2021/22 financial year key tax changes
COVID-19 disaster payment –If you received a COVID-19 disaster payment during 2021-22, because state or territory health orders prevented you from working in your usual employment, that payment is exempt from income tax, and you do not include the payment in your return
Pandemic leave disaster payment –For 2021-22 you must include it in your tax return as income. These payments were made to eligible individuals who were unable to earn income because either you had to self-isolate or quarantine at home or you were caring for someone with COVID-19.
Deduction for COVID-19 test –You can claim a deduction in 2021-22 for costs you incurred for COVID-19 test expenses. This is if you used the test for a work-related purpose, such as to determine whether you could attend or remain at work. The test can be PCR or rapid antigen (RAT) test
Low and middle income tax offset (LMITO) increase – The base amount is $675 for taxable income less than $37,000. The maximum is $1,500 for taxable income less than $90,000.
For taxable income from $90,001 to $126,000 you get $1,500 minus 3 cents for every dollar of the amount above $90,000.
As previous income years, if your taxable income is $126,000 or more, you will not receive the LMITO.
Personal super contributions cap –For 2021-22 and onward the concessional contributions cap increased from $25,000 to $27,500
Government super contributions –Lower income threshold increased to $41,112 and higher income threshold increased to $56,112. The maximum entitlement of $500 remains unchanged.

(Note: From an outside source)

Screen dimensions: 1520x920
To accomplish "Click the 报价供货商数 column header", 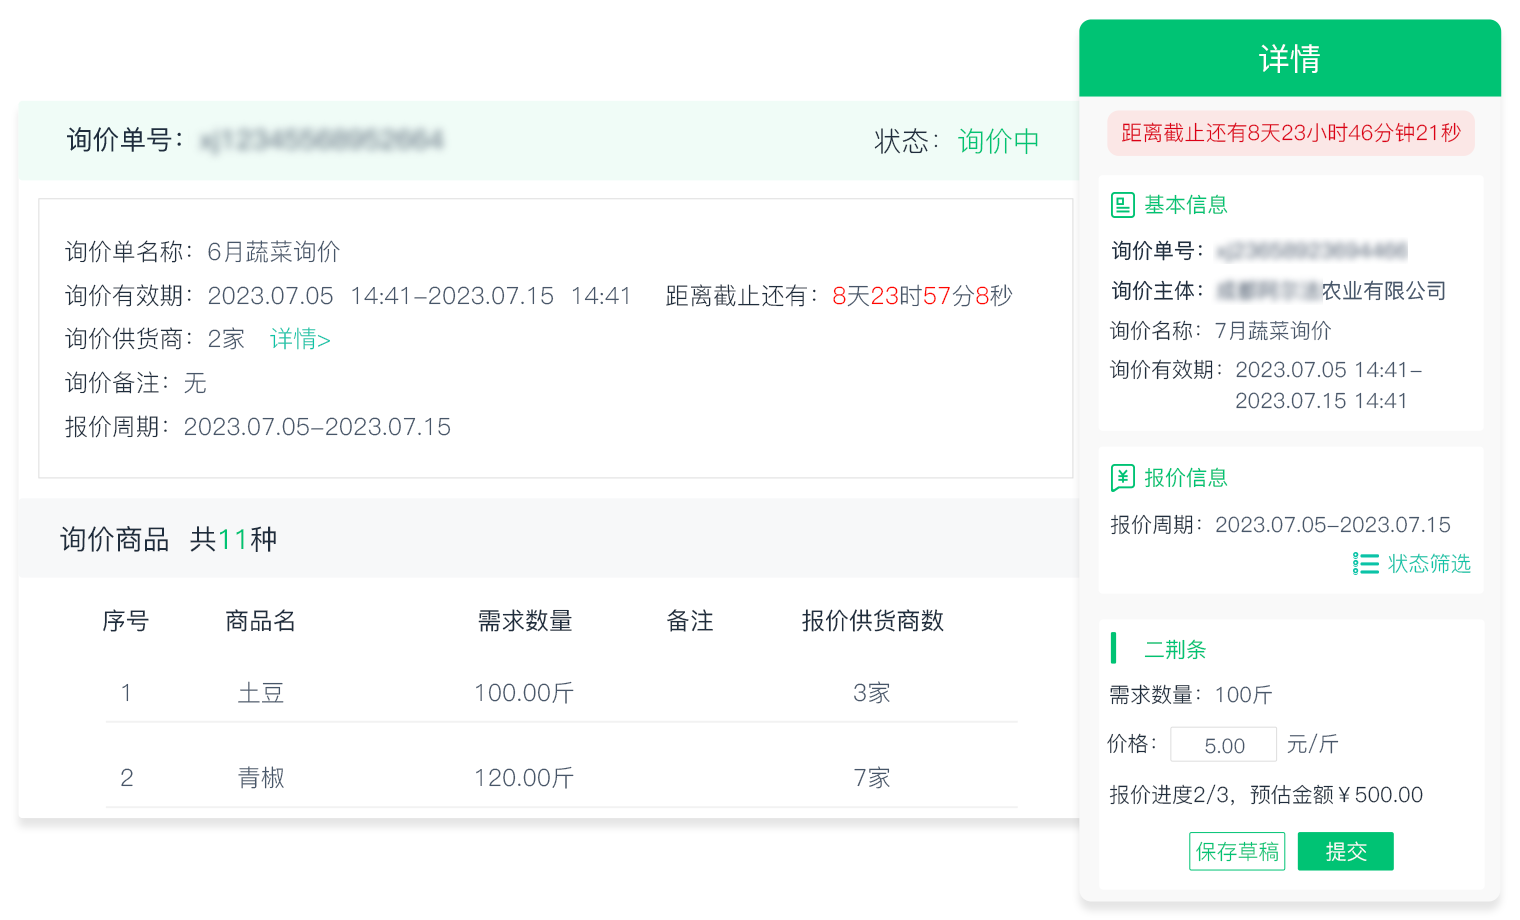I will tap(872, 621).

Removal of the $450 super threshold –The threshold meant workers were only entitled to SG contributions if they were over the age of 18 and earned $450 or more from an employer per calendar month. The removal of the threshold has now been legislated and come into effect on 1 July 2022. Therefore, from start of new financial year all workers are entitled to SG contributions regardless of age and earnings.
Director identification number (director ID) – From April 2022 director ID is required prior to set up a new company.
A director ID is a unique identifier given to a director who has verified their identity with the Australian Business Register Services (ABRS). This will help to prevent the use of false or fraudulent director identities.
The director must apply for their own director ID to verify their identity. No one can apply on behalf of the director.
Small Business Income Offset – This offset for unincorporated small business entities (with an aggregated turnover of less than $5m) has increased to 16% and capped at $1,000 per individual for each income year.
For 2021-22– 16% and $1,000 rebate offset.
Increase in SMSF membership from 4 to 6 – From 1 July 2021, the maximum numbers for a Self-managed superannuation funds (SMSFs) and Small Australian Prudential Regulation Authority (APRA) funds has increased from 4 to 6 members.
New Company Tax Rate – The company tax rate for base rate entities reduced to 25%. Aggregated turnover of $50m and tax rate for all other companies of 30% remain unchanged
Loss Carry Back Extension –Loss carry back (LCB) was introduced in the 2020-21 financial year that provided a refundable tax offset that eligible corporate entities can claim
1. After the end of their 2020-21 and 2021-22 income years
2. In their 2020-21 and 2021-22 company tax returns.